The imagery served the brand voice guidelines we were developing in parallel. Just as we were working to make MindForge sound like a real company talking to real people, these images made it look like one too. Visual and verbal authenticity working together.
The Outcome
The shift produced more authentic visuals that better reflected real-world scenarios. And the difference was visible to the people it was designed to reach. Content that had previously felt generic started feeling relevant. Comments on our organic social posts stopped grilling us on our authenticity and started engaging with the actual content.
The details mattered as much as the aesthetic. Every image passed a safety compliance check: proper PPE, correct equipment, authentic job site conditions. For an audience that lives by those standards every day, getting them right was the difference between imagery that felt familiar and imagery that felt fake.
It also changed how leadership thought about visual content.

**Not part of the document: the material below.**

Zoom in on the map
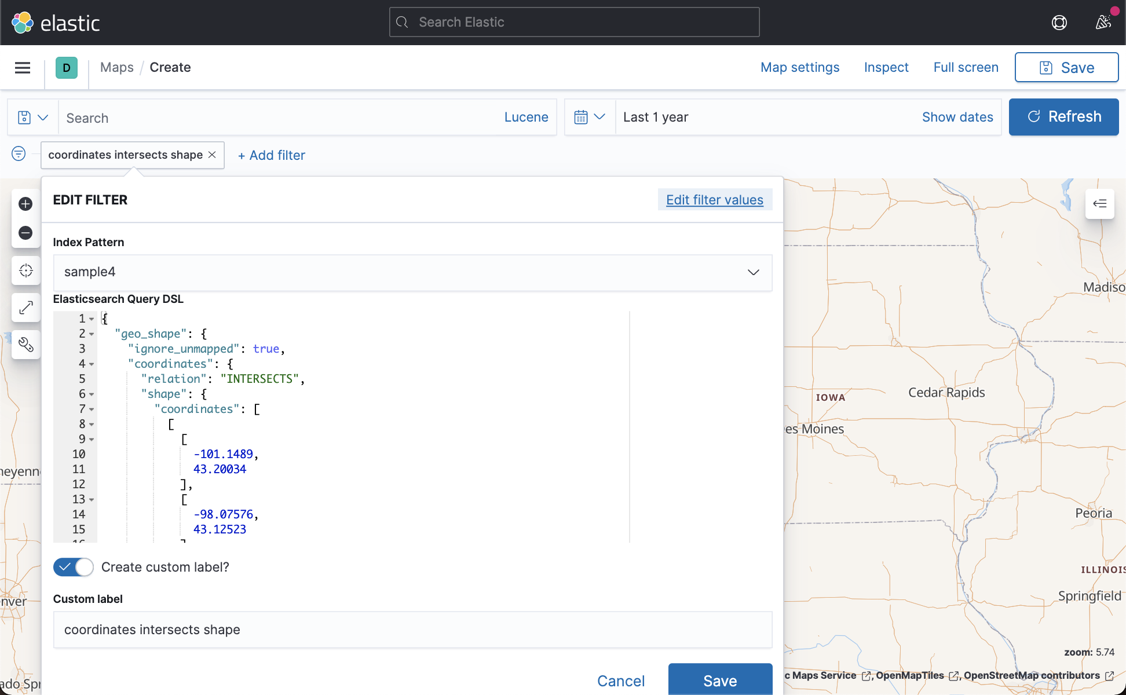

What started as a workaround for a budget problem became a deliberate creative strategy; one that gave us more control over how we depicted our audience than any stock library ever could.
What I Learned
This project reinforced something I believe about creative problem solving generally: constraints are often more useful than resources. We didn't have a photography budget. We didn't have access to job sites (for legal reasons). What we had was a problem worth solving and a willingness to find an unconventional path to solving it.
AI image generation gets talked about as a threat to creative work. My experience was the opposite. Used thoughtfully, it's a tool that extends what a small team can do, but only if the person using it understands what good looks like and why it matters. In the end, it wasn’t the technology that solved the trust problem, it was the thinking behind it.
Knowing where a tool breaks down is as valuable as knowing what it can do. The hybrid workflow we developed (AI for people, stock for machinery, Photoshop to bridge the gap) came directly from being honest about those limits rather than working around them.